Vascular endothelial cell growth factor was targeted with a revolutionary new approach. 

Anti-VEGF biologics such as Avastin, Eylea and Lucentis allow for functional improvement and normalization of macular morphology with reductions in intra- and subretinal fluid, hyperreflective material and pigment epithelial detachments.

These agents are still in wide use today. However, these injections often involve multiple sessions spread out over months.  Patients may need help with follow-up.  Other patients may fail to respond appropriately to anti-VEGF therapies. New implantable anti-VEGF release systems have been recently developed.  However, this is a more invasive procedure and may stimulate inflammation.  

Vabysmo, recently approved, has a dual mechanism of action simultaneously targeting VEGF and angiopoietin-2. Blockade of these two main drivers of angiogenesis might be more effective in preventing expansion of the neovascular complexes and thus recurrence.

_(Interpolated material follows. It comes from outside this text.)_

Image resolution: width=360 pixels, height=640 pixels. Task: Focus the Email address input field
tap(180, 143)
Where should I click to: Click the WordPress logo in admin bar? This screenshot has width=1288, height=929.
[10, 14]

 The main limitation of all the above therapies is that they only address wet macular degeneration. The majority of patients with macular degeneration have the dry type.

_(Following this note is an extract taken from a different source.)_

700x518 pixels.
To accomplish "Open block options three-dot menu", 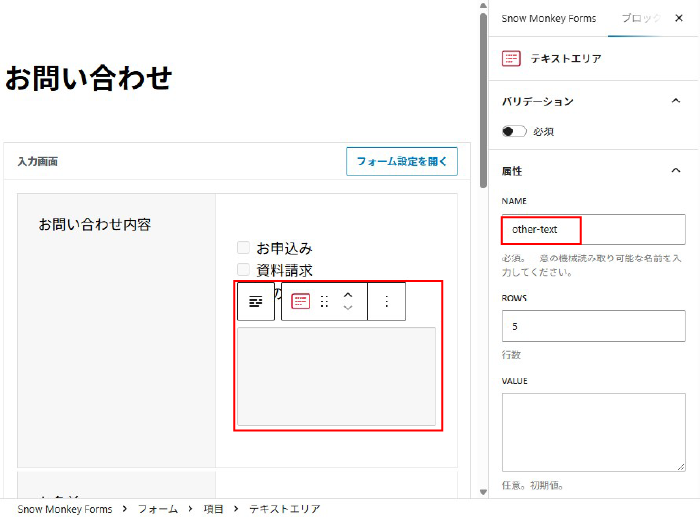I will [387, 301].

National Institutes of Health funded AREDS to study macular degeneration.

The original AREDS study was launched in 1996. This study showed that a dietary supplement formulation: 

  • 500 mg of vitamin C
  • 400 international units of vitamin E
  • 2 mg copper, 80 mg zinc
  • 15 mg beta-carotene) 

could significantly slow the progression of AMD from moderate to late disease.

Five years after the clinical trial ended, the beneficial effects of the AREDS formulation persisted for the development of NV AMD but not for central geographic atrophy.9 These results are consistent with the original recommendations that persons with intermediate or advanced AMD in one eye should consider taking the AREDS formulation.

However,  people who smoked and took the beta-carotene containing AREDS formulation had a significantly higher risk of lung cancer than expected.

Another study, AREDS2, began in 2006. Chew and colleagues compared the beta-carotene formulation to one with 10 mg lutein and 2 mg zeaxanthin instead.11  At the end of the five-year study period, the researchers concluded that lutein and zeaxanthin did not increase the risk for lung cancer.

 One of the conclusions from the AREDS 2 study is that the lutein/zeaxanthin combination was an appropriate and effective substitute for the original formula. Formulations based on the AREDS studies are readily available over the counter.

Treatment of geographic atrophy-associated dry macular degeneration

The FDA recently approved (February 2023) intravitreal injection pegcetacoplan for treating geographic atrophy-associated dry macular degeneration.12  The regulatory approval is based on positive data from the Phase III OAKS and DERBY trials conducted across a broad and representative population of GA patients.

 Syfovre (brand name for pegcetacoplan) is a C3 and C3 inhibitor. This complement inhibitor decreases inflammation, phagocytosis, and cell membrane disruption. The eventual benefit would be to reduce retinal cell death and associated geographic atrophy.  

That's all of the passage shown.